И вот однажды, когда мы вечером возвращались от Вальки, Сергей, немного поколебавшись, сказал:
— Знаешь, я хочу сообщить тебе нечто… Помнишь, я ездил с отцом на строительство? В прошлом году?
— Помню.
— Ну вот, — проговорил Сережка медленно, — произошли там некоторые события…
И тут-то он рассказал мне о встрече, которую я уже описывал.
Сережка был великий фантазер, с ним должна была случиться какая-нибудь не совсем обыкновенная история. Он должен был любить так, чтобы герои Шиллера из своего далекого прошлого и герои Ефремова из своего такого же далекого будущего были в равной степени довольны им.
Я слушал Сережку с изумлением. У нас троих были постоянно закрепленные роли по отношению к девчонкам. Я считался «девчатником», и Валька время от времени подтрунивал надо мною: «Ну ты, кислая соль амурноватистой кислоты» (Валькины остроты всегда заключали в себе техницизмы). Сам Валька был стойким женоненавистником. Конечно, он ни к кому не питал особенной ненависти — он просто презирал всякое общение с девчонками, как это бывает в четвертом или пятом классе. А Сережка в разговоры на такие темы не вступал и не позволял, чтобы при нем вели их. Отмалчивался, хмурился, уходил. Я и не пытался понять его — я все в Сережке принимал как должное.
А на самом деле…
— Я все время о ней думаю, и день и ночь, — сказал Сережка.
— Может, она приснилась тебе? Может, ее и не было?
Сережка быстро повернулся:
— Мне тоже иногда кажется, что ее не было, до того все неправдоподобно… Но она есть, есть, я знаю, и я даже уверен, что найду ее… Нельзя ведь так мучиться, невыносимо это… Иногда иду по улице, и вдруг сердце обрывается — она. Плечи ее, волосы, походка. Догоню — не она. А вдруг она пропадет без меня? Вдруг никто не увидит больше, как она прекрасна? Никто не поймет ее?
«Словно речь идет об открытии, которое все должны признать», — подумал я, а вслух сказал:
— Странно все это, Сережка… Опять какая-то Швамбрания…

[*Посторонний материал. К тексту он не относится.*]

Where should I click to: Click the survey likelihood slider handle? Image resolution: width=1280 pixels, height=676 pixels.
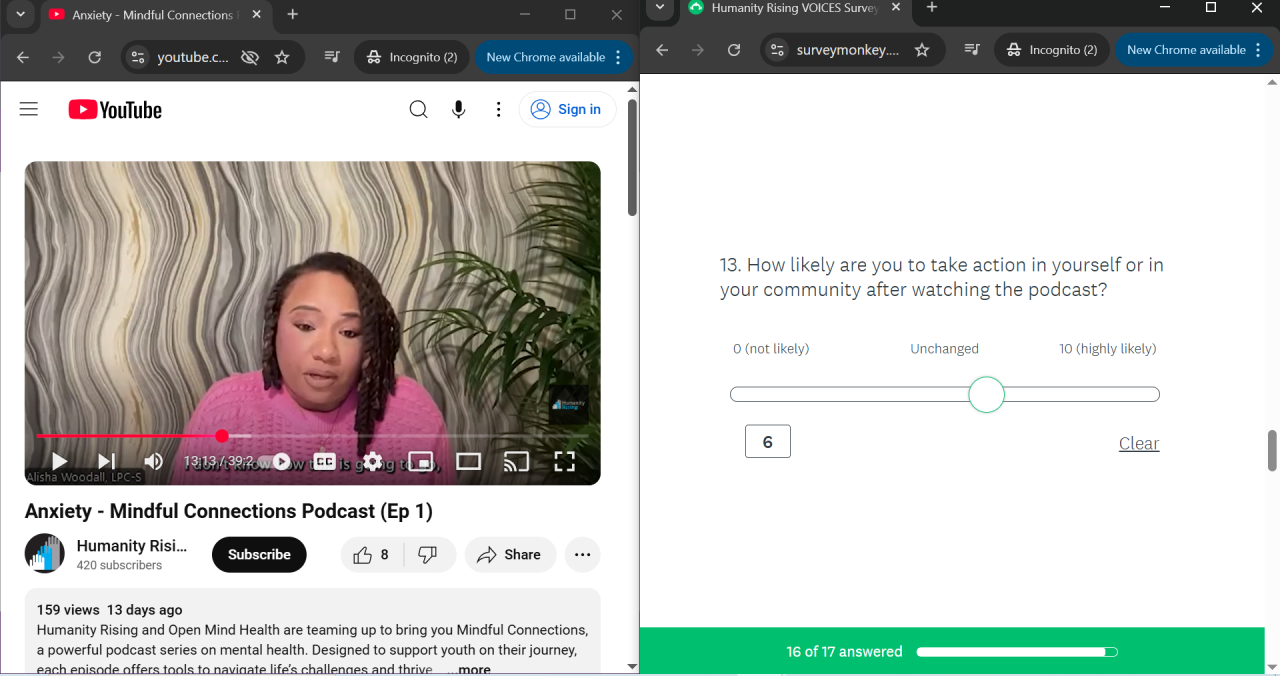tap(986, 394)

Сережка помолчал, потом возразил:
— А ты думаешь, Швамбрания — это плохо?
Стою на поле брани я,
Прощай, прощай, Швамбрания…
А может, Швамбрания — не так уж плохо и не стоит с нею прощаться? Как-то легко получается: открыл свою страну, увидел, что действительность лучше, закрыл… И потом, я же не придумал ее, — Сережка подчеркнул это слово, чтобы я понял, о ком идет речь, — я же видел ее, я знаю ее, я же не сумасшедший, в конце концов…
«Ну, немножко есть», — хотел я сказать.
— Я просил отца, хотел поехать в Москву этим летом. Может, встретил бы… Денег нет сейчас дома.
— А если я достану? — спросил я неожиданно для себя. — Мне плащ собираются купить, так я попрошу — мне дадут эти деньги, мама даст. Вот увидишь.
Сережка отказался.
— Нет, Саня, спасибо. И где ты возьмешь? Пустое все. Я ведь тебе не для того рассказал…
— А для чего?
— Не знаю… Думал, легче станет.
— Стало?
— Ты знаешь, стало! Я ведь всегда был уверен, что жаловаться ни к чему, без толку…
— А это называется «жаловаться»?
— Что-то вроде того… Я мало занимался эту зиму, все бесплодно как-то, беспланово… Ты знаешь, мне кажется, если бы я чего-то стоил, она нашлась бы… Ты скажешь — чепуха, нет видимой связи, мистика. А я думаю, есть связь… Ведь если бы она сейчас и появилась передо мной, как она отнеслась бы ко мне? Не знаю.
Сережка говорил сбивчиво, горячо. И я с грустью подумал, что странным образом эта его таинственная незнакомка более верна ему, чем мне моя Ирочка, которая не далее чем за день до этого разговора ездила за город с каким-то Махлиным из их класса, и причем ездила с ним вдвоем на одном велосипеде… И Сережка верен ей. Он и не смотрит ни на кого, а я в это время разрывался между Ирочкой и еще одной девчонкой из нашего класса — не буду о ней говорить здесь, — метался, не понимая, кого же из них я люблю, ибо невозможно же любить двух сразу.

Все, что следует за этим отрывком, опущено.